The records follow. Copy them exactly, but omit the pictures.

┌─ LISTED RECORDS

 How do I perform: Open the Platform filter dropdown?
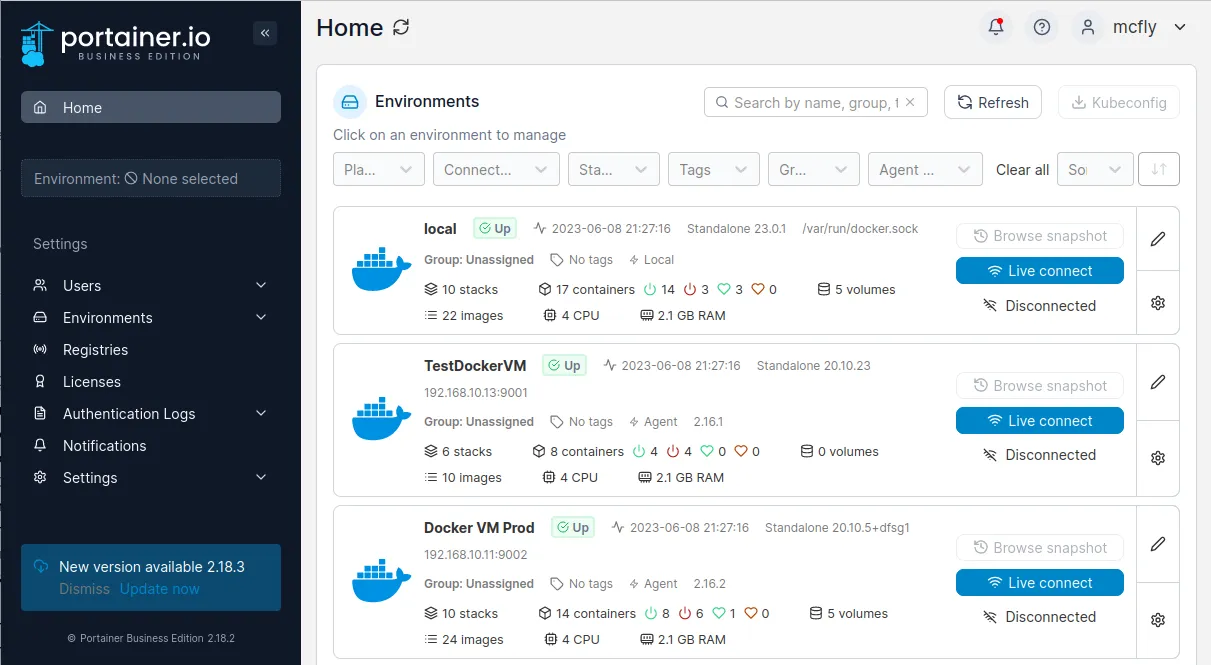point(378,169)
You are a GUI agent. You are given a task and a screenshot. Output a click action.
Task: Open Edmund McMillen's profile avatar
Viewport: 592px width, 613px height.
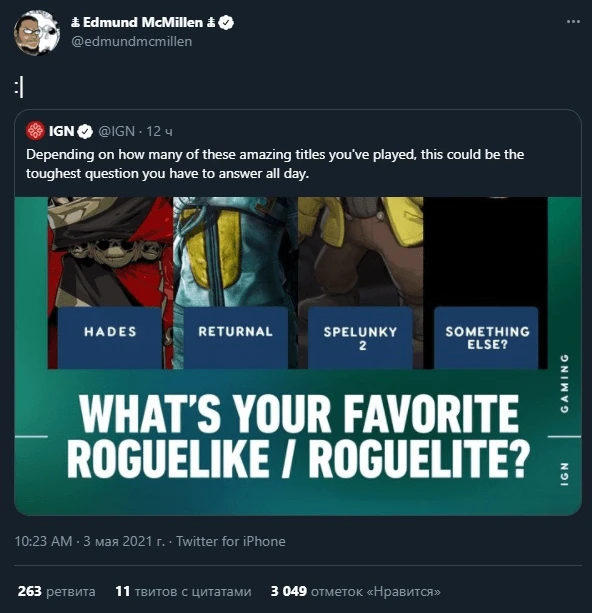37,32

└─

**THE COMPLETED TASK**
 How do I perform: Open the Platform filter dropdown?
point(378,169)
You are a GUI agent. You are given a task and a screenshot. Output a click action.
Task: Open Edmund McMillen's profile avatar
Viewport: 592px width, 613px height.
37,32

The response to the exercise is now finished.